## WHAT TO DO
1) List every recommendation given under the heading "Thermostats and heating" in the winter energy text, which appears below ahead of the data.
2) Decide whether each statement below agrees with the winter energy text, which follows ahead of the data. Answer yes or no for each, quoting the words of the text that settle it.
(a) The Department of Energy reports that a family spends more than $1,900 a year on electricity bills and other utilities.
(b) Compact fluorescent light bulbs last up to twenty times longer than traditional bulbs.
(c) LED lights for Christmas decorations use half as much energy as standard Christmas lights.
3) Carry the winter energy text, given below ahead of the data, further from its final bullet point, keeping its tone and format.

* START SELECTED EXTRACT *

In the winter, when many people turn on their heaters and put up holiday lights, gas and electric bills can be much higher than usual.

According to the Department of Energy (DOE), a family spends more than $1,900 a year on electricity bills and other utilities. A big part of those costs come from wasted energy during those cold months.

However, you can save on winter energy costs if you make some changes in certain areas of your home.

Lighting

Improve the lighting in your home and save energy.

  • Replace traditional light bulbs with compact fluorescent light bulbs, which last between six and 12 times longer. Remember to turn off any lights that aren’t in use.
  • Consider using LED lights for Christmas decorations. These use 90 percent less energy than the standard Christmas lights.

Thermostats and heating

Keep your home warm and comfortable.

  • Install a programmable thermostat for your home’s heating system.
  • Keep the doors and windows closed while the heat is on.
  • Frequently change the filters in your furnace.

* END SELECTED EXTRACT *
* START RECORDED INFORMATION *

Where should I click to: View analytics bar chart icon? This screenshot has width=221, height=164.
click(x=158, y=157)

* END RECORDED INFORMATION *
* START RECORDED INFORMATION *

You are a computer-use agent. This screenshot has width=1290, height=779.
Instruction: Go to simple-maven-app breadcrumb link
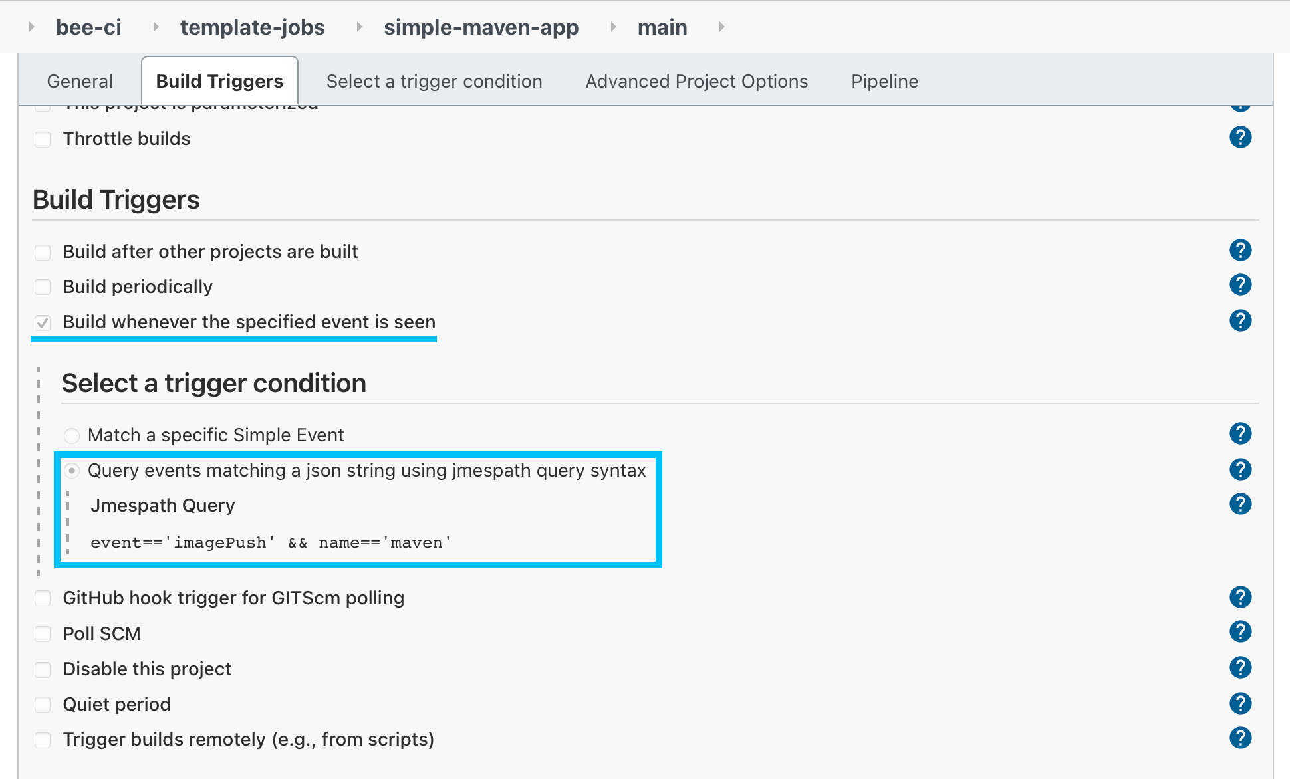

* END RECORDED INFORMATION *

## OUTPUTS
1)
- Install a programmable thermostat for your home's heating system.
- Keep the doors and windows closed while the heat is on.
- Frequently change the filters in your furnace.

2)
(a) Yes: "According to the Department of Energy (DOE), a family spends more than $1,900 a year on electricity bills and other utilities."
(b) No: "which last between six and 12 times longer"
(c) No: "These use 90 percent less energy than the standard Christmas lights."

3)
  • Set the thermostat on your water heater to 120 degrees Fahrenheit.

General tips

Be energy efficient throughout your home.

  • Only use the exhaust fan in the kitchen and bathrooms when necessary.
  • Repair any water leaks in the bathrooms, kitchen, laundry room, etc.
  • Use power strips to plug in portable heaters, television and cell phone chargers. That way, you can turn off the power switch when the devices are not in use.
  • If you’re thinking of replacing your appliances, make sure they have an Energy Star logo. Energy Star products are more energy efficient.

Programs for low-income families

During the winter, the government helps low-income families with their energy bills.

The Low Income Home Energy Assistance Program, also known as LIHEAP, helps families pay some of their heating costs. To see if you qualify for these benefits, contact your local LIHEAP office for more information.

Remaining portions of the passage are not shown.